Ya no las hacen pero las hacían. Las jodas, las bromas, algunas más pesadas que otras. Roque y el Tucu son de esos tipos que observan la vida por etapas. Entonces ahora, a esta edad, en la plena adultez, el Tucu y Roque consideran que no es propio gastarle una joda a nadie, y menos por el Día de los Inocentes. De eso están hablando ahora en la mesa del bar. De los inocentes.

-¿Queda algún inocente en este mundo?

La pregunta de Roque, cargada de cinismo, es demasiada incisiva para el intelecto del Tucu. Como ya sabemos, convicto y confeso amante de las verdades fáciles y los lugares comunes, para el Tucu no hay matices, no hay grises. Por eso dice categóricamente que no. Que no quedan inocentes, y mucho menos santos inocentes en este mundo. Salvo los niños, pero a los niños no se los carga, no se les hace una joda, ya que la joda, precisamente, consiste en eso: en burlarse de la candidez de un adulto. Eso significa -para quienes todavía profesan la gestión de la burla- el acto de tenderle una broma a un adulto el día de los Inocentes, cifrado en el calendario con el imperecedero 28 de diciembre.

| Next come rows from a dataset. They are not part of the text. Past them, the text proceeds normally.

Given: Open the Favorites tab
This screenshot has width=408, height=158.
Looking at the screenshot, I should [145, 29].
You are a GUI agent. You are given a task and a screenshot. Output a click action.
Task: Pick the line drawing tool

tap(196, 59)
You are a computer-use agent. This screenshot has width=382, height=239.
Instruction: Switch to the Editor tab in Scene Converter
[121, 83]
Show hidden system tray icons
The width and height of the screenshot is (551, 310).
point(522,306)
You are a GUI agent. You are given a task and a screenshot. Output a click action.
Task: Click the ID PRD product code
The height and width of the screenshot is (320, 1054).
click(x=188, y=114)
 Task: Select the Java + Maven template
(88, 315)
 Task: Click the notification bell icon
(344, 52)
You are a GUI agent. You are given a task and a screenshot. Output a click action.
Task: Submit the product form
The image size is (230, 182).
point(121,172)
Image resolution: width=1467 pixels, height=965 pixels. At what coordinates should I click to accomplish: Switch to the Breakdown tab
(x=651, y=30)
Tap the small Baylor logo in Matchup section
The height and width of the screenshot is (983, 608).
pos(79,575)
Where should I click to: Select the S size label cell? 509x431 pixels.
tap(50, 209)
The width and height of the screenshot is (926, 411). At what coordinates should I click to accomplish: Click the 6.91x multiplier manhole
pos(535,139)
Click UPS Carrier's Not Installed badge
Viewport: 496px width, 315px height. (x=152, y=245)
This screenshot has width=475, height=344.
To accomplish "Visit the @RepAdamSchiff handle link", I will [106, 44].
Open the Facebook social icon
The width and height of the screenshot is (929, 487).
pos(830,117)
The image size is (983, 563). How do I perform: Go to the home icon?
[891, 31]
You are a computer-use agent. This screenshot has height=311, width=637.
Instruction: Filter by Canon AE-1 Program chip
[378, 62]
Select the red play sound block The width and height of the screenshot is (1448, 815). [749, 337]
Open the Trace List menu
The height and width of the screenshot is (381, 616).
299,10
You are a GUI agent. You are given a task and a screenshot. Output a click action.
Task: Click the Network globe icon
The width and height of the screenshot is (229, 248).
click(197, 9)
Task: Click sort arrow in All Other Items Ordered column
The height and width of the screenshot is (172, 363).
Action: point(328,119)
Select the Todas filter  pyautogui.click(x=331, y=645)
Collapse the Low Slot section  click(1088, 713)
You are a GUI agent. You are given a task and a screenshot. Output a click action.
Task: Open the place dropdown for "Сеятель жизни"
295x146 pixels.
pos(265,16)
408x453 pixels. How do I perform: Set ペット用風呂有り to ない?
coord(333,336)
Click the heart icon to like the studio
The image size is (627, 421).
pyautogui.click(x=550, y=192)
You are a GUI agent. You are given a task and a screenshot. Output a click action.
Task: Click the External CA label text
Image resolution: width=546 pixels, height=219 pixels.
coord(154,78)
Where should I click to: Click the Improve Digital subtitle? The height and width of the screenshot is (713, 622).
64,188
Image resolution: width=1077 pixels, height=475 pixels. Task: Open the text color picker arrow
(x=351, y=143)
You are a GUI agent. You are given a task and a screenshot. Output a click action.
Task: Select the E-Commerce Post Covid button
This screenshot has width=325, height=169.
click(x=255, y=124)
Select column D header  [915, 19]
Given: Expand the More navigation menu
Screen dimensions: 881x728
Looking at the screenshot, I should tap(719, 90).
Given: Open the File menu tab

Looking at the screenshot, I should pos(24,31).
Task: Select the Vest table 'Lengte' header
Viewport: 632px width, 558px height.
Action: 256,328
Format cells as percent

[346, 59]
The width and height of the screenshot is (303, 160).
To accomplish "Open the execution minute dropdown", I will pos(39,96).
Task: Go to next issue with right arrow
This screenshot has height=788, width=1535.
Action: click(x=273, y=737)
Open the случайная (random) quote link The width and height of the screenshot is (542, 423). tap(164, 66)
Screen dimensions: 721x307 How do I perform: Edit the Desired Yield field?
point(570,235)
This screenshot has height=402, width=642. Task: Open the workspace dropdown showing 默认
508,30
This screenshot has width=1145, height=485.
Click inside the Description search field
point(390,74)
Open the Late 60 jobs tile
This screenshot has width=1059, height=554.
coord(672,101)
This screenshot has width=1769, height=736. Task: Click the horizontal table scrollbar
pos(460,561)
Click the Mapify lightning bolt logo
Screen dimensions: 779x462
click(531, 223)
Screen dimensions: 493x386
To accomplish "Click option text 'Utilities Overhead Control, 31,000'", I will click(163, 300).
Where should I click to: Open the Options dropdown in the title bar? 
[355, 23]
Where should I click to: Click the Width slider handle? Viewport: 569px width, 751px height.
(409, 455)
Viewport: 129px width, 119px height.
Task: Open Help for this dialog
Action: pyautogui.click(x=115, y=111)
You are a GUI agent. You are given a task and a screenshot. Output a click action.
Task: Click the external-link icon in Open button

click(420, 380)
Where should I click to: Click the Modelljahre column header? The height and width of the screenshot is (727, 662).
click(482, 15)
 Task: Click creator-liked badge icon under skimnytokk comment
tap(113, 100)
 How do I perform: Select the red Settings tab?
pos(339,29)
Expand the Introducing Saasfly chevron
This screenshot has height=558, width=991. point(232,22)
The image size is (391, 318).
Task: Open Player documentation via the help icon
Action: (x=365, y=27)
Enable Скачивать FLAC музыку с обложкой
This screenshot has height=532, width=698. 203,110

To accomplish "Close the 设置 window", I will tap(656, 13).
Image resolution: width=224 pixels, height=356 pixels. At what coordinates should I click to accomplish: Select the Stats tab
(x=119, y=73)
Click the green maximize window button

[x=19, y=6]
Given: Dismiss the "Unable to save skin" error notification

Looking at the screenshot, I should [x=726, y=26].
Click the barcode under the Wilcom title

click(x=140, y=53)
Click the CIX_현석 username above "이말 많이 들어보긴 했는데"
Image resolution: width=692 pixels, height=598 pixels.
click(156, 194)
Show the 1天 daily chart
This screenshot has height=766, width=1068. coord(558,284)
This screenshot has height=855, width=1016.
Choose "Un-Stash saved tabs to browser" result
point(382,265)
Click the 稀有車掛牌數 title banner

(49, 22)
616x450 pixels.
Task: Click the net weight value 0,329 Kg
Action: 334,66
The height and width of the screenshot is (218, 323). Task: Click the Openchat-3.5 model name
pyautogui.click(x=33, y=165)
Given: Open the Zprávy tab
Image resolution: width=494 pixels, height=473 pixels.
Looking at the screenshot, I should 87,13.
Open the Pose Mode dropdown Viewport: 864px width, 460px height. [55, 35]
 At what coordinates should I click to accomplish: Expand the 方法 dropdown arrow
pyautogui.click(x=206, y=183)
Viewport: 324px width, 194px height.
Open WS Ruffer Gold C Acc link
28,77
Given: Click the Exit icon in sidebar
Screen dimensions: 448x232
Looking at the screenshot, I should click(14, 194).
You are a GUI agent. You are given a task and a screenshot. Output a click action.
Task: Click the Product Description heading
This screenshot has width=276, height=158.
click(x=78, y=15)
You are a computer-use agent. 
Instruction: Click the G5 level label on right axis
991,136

Les pido, entonces, que entren al túnel del Tiempo. Que evoquen la figura de un experto en burlarse del inocente: el recordado Homero Fortunato. El Bar Ideal, su memoria histórica, lo recuerda perfectamente. Recuerda el día que Homero se subió al techo del edificio de la compañía de seguros El Centinela (hoy sede regional de Anses) portando un rifle de aire comprimido con balines del 5 y medio. Que acostado sobre las chapas como un francotirador de saco y corbata apuntó a la esquina de Pinto y Rodríguez, unos 25 a 30 metros del objetivo. Apuntó, les recuerdo, al vértice exacto, al lado del semáforo, a un metro de la mismísima puerta del Ideal, donde se aposentaba el Globero, el marido de la Globera (primera trapito de la ciudad). El Globero se ganaba la vida vendiendo sus globos de cumpleaños a los niños, y ese día de 1975 creyó que un embrujo del demonio había caído sobre él cuando de la nada misma todos sus globos empezaron a reventarse, de uno en uno, deshaciéndose en el aire. Cuando no le quedó un solo globo vivo, el Globero, desesperado, empezó a correr y desapareció entre los árboles de la plaza. Homero Fortunato, que Dios lo perdone -si es que lo perdona- se bajó del techo de El Centinela, disimuló el rifle entre los pliegues del saco y se marchó, silencioso y feliz hacia la óptica de Foto Rembrandt, como ocurría cada vez que le arruinaba el día a alguien con sus jodas desmesuradas.

Podría decirse que para él, para Homero, cada día era el Día de los Inocentes. Tuvo suerte. Si hubiera vivido en este tiempo, en alguna de sus jodas temerarias lo habrían mandado directo al cementerio.